Il y a trois ans, The Devil's Trade nous clouait au sol, voire sous terre, avec The Call of the Iron Peak (chronique), un album sur lequel l'appellation "doom folk" prenait tout son sens tant la mélancolie de Dávid Makó y était écrasante. Depuis, l'artiste hongrois est partout. On le retrouvait notamment sur le dernier album du groupe de black metal Der Weg Einer Freiheit mais aussi aux commandes d'un live exceptionnel en collaboration avec le duo industriel John Cxnnor pour un résultat qui, à renforts de machines, repoussait encore les limites de la lourdeur. C'est cette fois-ci aux commandes de son projet qu'on le retrouve avec un nouvel album dont le titre peut se traduire par "il y a des paysages à l'intérieur".
The Devil's Trade délaisse les artworks figuratifs très soignés pour nous proposer un paysage abstrait, comme perdu dans la brume : c'est déjà froid, humide, triste. Et Makó nous embarque d'entrée pour ses contrées mystérieuses et désolées avec Felkelék Én, oraison funèbre minimaliste immersive. Sa voix est toujours aussi impressionnante, à la fois puissante et chargée d'émotions, à la limite du théâtral mais toujours déchirante. On apprécie tout particulièrement ces moments où il chante dans sa langue d'origine, apportant pour l'auditeur qui ne comprend pas le hongrois une touche de mystère supplémentaire en plus d'une musicalité différente de l'anglais. Tout cela a quelque chose de mystique de l'ordre du rite funéraire.

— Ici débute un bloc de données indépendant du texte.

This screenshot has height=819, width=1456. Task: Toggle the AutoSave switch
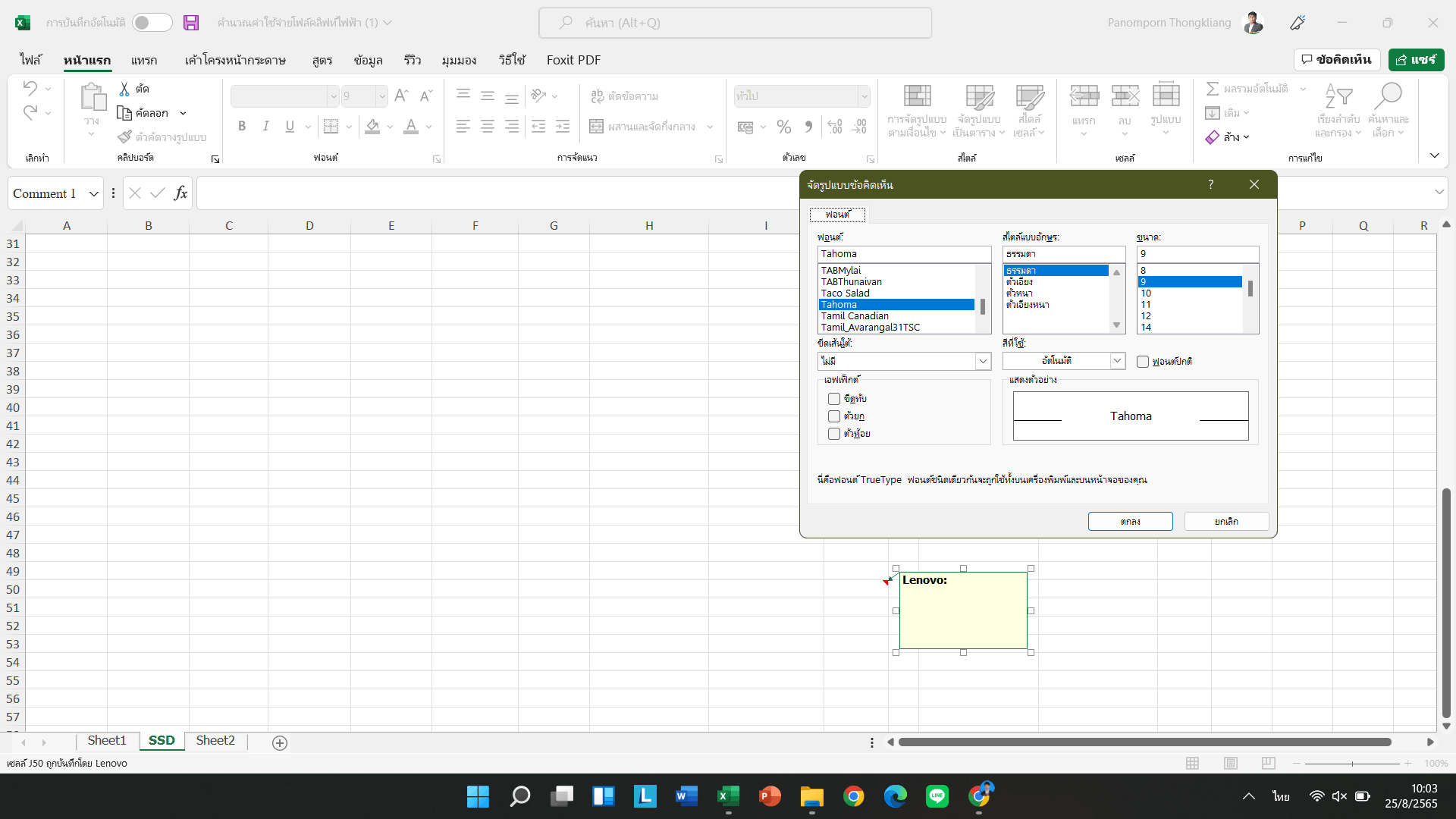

Vidékek Vannak Idebenn marque un tournant dans la carrière de The Devil's Trade. Makó, jusque là seul aux commandes, avaient peur de se répéter et de tourner en rond et son projet est désormais un duo avec l'arrivée de Gáspár Binder à la batterie (et même un trio en live avec Gábor Tóth aux claviers). Le résultat se fait sentir dès Flashing Through The Lack Of Light : les mélodies sont toujours saisissantes mais l'approche acoustique laisse place à une lourdeur nouvelle, plus proche d'un rock sombre aux tentations doom à la Antimatter (même le chant évoque parfois Mick Moss) ou A.A. Williams. La puissance du spleen s'en retrouve décuplée : aux errances mystiques et aux élégies de Makó s'ajoute une intensité nouvelle. Les souffrances intimes qui jaillissent de la gorge du chanteur, une fois associées aux secousses des percussions, gagnent en impact et, surtout, on évite la répétition avec The Call of the Iron Peak qui brillait justement par sa pesanteur malgré l'absence de batterie.

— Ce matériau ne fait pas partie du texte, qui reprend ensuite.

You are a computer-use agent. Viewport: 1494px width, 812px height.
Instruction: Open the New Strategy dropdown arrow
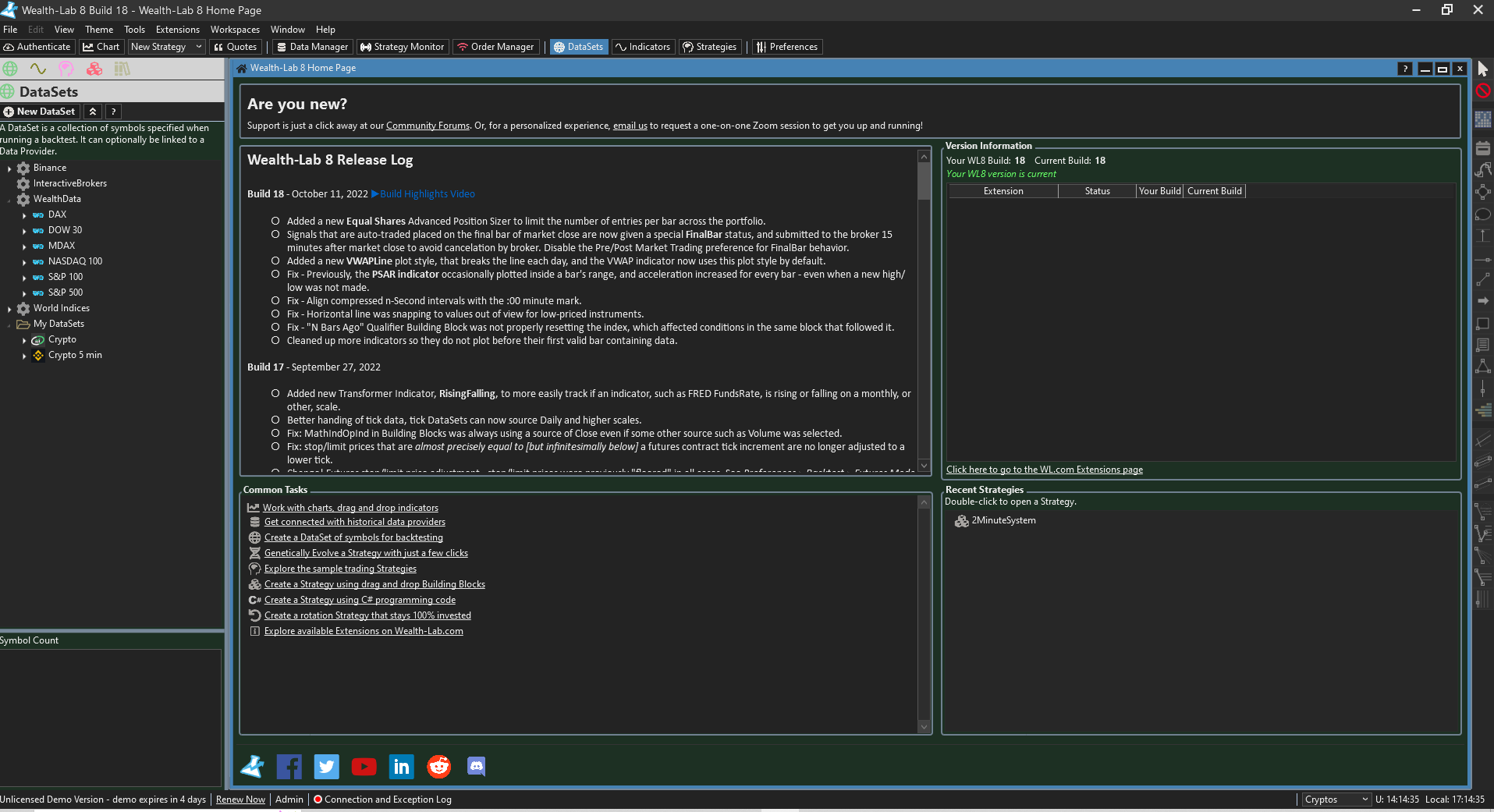[x=199, y=47]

Ce nouvel album sublime de nouveau les tourments de son auteur, notamment quand il s'acoquine avec la lourdeur du post-metal (Vidékek Vannak Idebenn, Liminal) pour déchaîner des tempêtes jusque là inédites dans le projet ou lorsqu'il joue sur la corde hypnotique de riffs répétitifs pour appuyer l'aspect mystique (Új Hajnal Már Nem Jo). The Devil's Trade ne renie pas ses origines (Clear Like the Wind, All Kings Must Fall) mais évolue avec une grâce unique. Vidékek Vannak Idebenn est une nouvelle collection de peines déchirantes et fascinantes d'une beauté rare en plus de promettre un avenir passionnant pour un artiste qui, comme on s'en doutait avec ses diverses collaborations, refuse la stagnation.